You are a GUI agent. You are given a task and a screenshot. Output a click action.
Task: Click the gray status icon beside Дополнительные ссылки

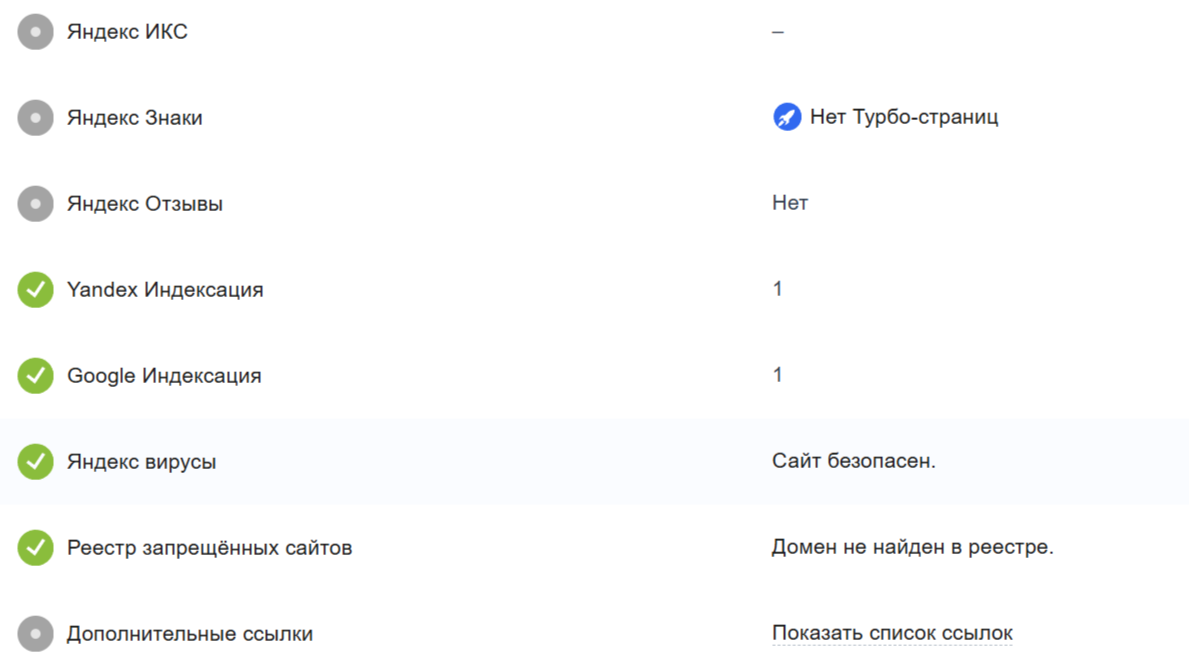tap(35, 634)
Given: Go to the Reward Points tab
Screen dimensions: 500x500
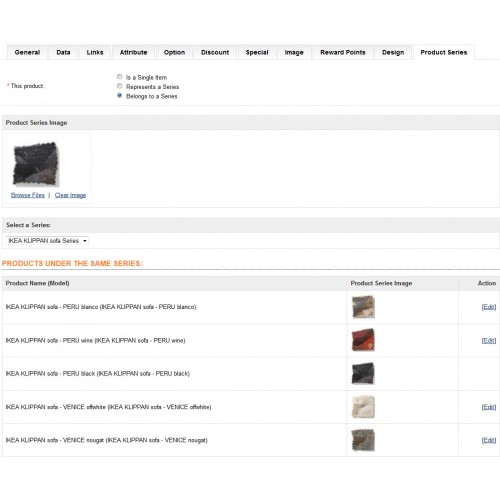Looking at the screenshot, I should pyautogui.click(x=343, y=52).
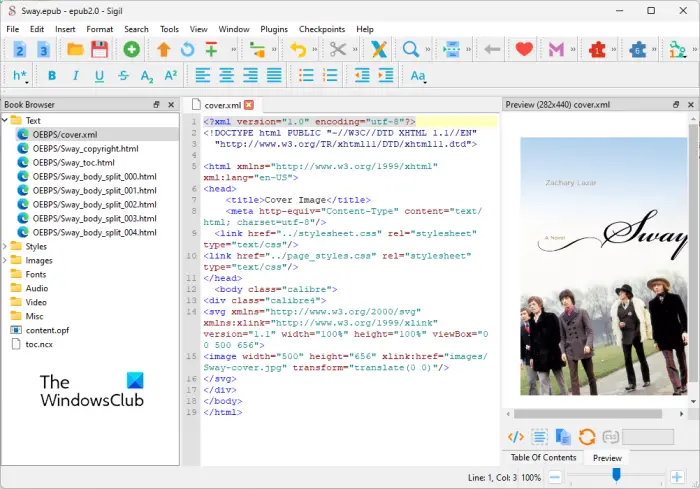The height and width of the screenshot is (489, 700).
Task: Open the heading style dropdown
Action: (x=20, y=76)
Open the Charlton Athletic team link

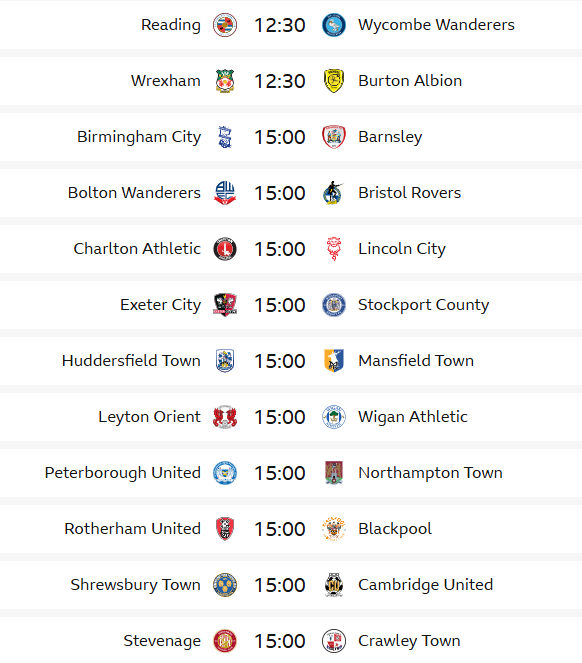(137, 249)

▬▬▬

Requirement: Please transcribe the listing exactly as it stands, but omit its pictures.

Task output:
You are a GUI agent. You are given a task and a screenshot. Output a click action.
Task: Click the gray status icon beside Дополнительные ссылки

tap(35, 634)
Given: Go to the Reward Points tab
Screen dimensions: 500x500
Looking at the screenshot, I should pyautogui.click(x=343, y=52).
The height and width of the screenshot is (489, 700).
Task: Open the heading style dropdown
Action: (x=20, y=76)
Open the Charlton Athletic team link

(137, 249)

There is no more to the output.